Below is the (editable!) CSS that controls the speech

How it works

The first step of this is relatively simple: when one of the paragraphs above receives keyboard focus, we use the SpeechSynthesis API to speak the content of that paragraph aloud.

The second step is a little more involved. This page isn’t really a demo of the SpeechSynthesis API; there are plenty of those and that’s all known science already. It's really a demo of (and semi-polyfill-for) the CSS Speech module, which allows authors to control the way that HTML content is spoken aloud by assistive technology. So that requires a little more explanation.

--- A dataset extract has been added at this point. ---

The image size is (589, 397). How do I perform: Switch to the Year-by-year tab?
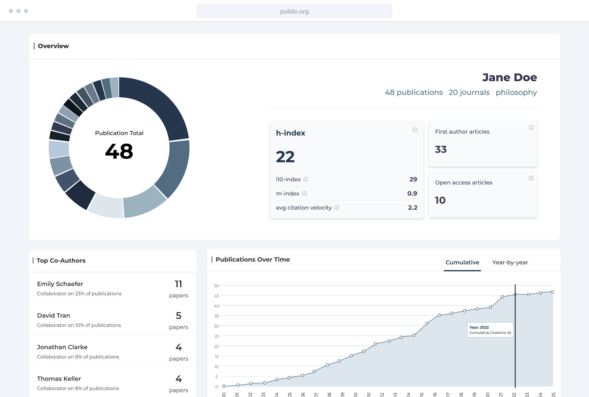coord(510,262)
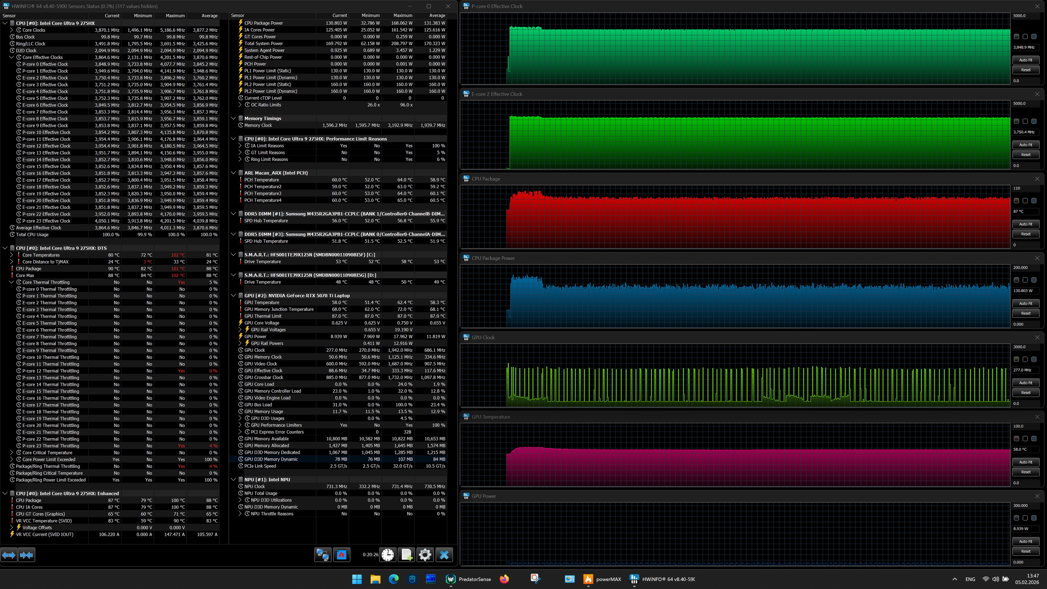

How the important bit works

The heavy lifting here is done by Philip Walton's Polyfill.js, which handles CSS declarations which are unknown to the browser. For a bunch of reasons, unknown properties don't show up in the CSS Object Model and there’s nothing you can do about that, so polyfilling CSS is hard to do and involves parsing the actual CSS text. Polyfill.js does that, but it's an inherently limited technique, and Walton goes into a lot of explicit detail about that on the page linked above. So this should not be used in production, unless you understand the limitations. Note also that Polyfill.js needs to be explicitly included in the page; the polyfill itself does not bundle it, at this point.

Given that, the rest is a small matter of implementation and is done in css_speech_polyfill.js; for each of the new declarations required by the CSS Speech specification, there's a small JavaScript function which applies that change to a SpeechSynthesisUtterance. This is done in a very basic way; in particular, most of the new declarations can have a keyword value (so voice-pitch can be x-low or high or others, for example), but can also take a numeric value; this version of the polyfill doesn’t support these values, because it's a demo. That's the next stage of implementation, I suspect.

The way this happens in practice is that our page has a simple JS function, speakAloud(), defined in JavaScript below, which uses the speechSynthesis API to speak the content of relevant elements. It is called by a focusin event listener attached to the parent element; it's done that way rather than by attaching focus event listeners to each relevant element because it's tidier that way, and it's focusin rather than focus because the focus event doesn't bubble. But this is not critical. That code is something that anybody might write to make a page speak a chosen paragraph aloud; it has nothing to do with CSS Speech. This speech demo involves only one change: to that speakAloud function we have added one single line, after generating a SpeechSynthesisUtterance but before speaking it, which calls our polyfill to do its nefarious work on the created utterance.

The actual CSS for the page (well, the CSS for the voice stuff) is made directly editable by the user through judicious use of contenteditable, a thoroughly disreputable trick that I picked up from Terence Eden and Ana Tudor. Polyfill.js is, sadly, not clever enough to detect when the content of a CSS stylesheet changes, so we have a secret reset() method on the `CSSSpeechPolyfill` which discards all current rules and re-reads everything, which we quietly call when the CSS gets edited.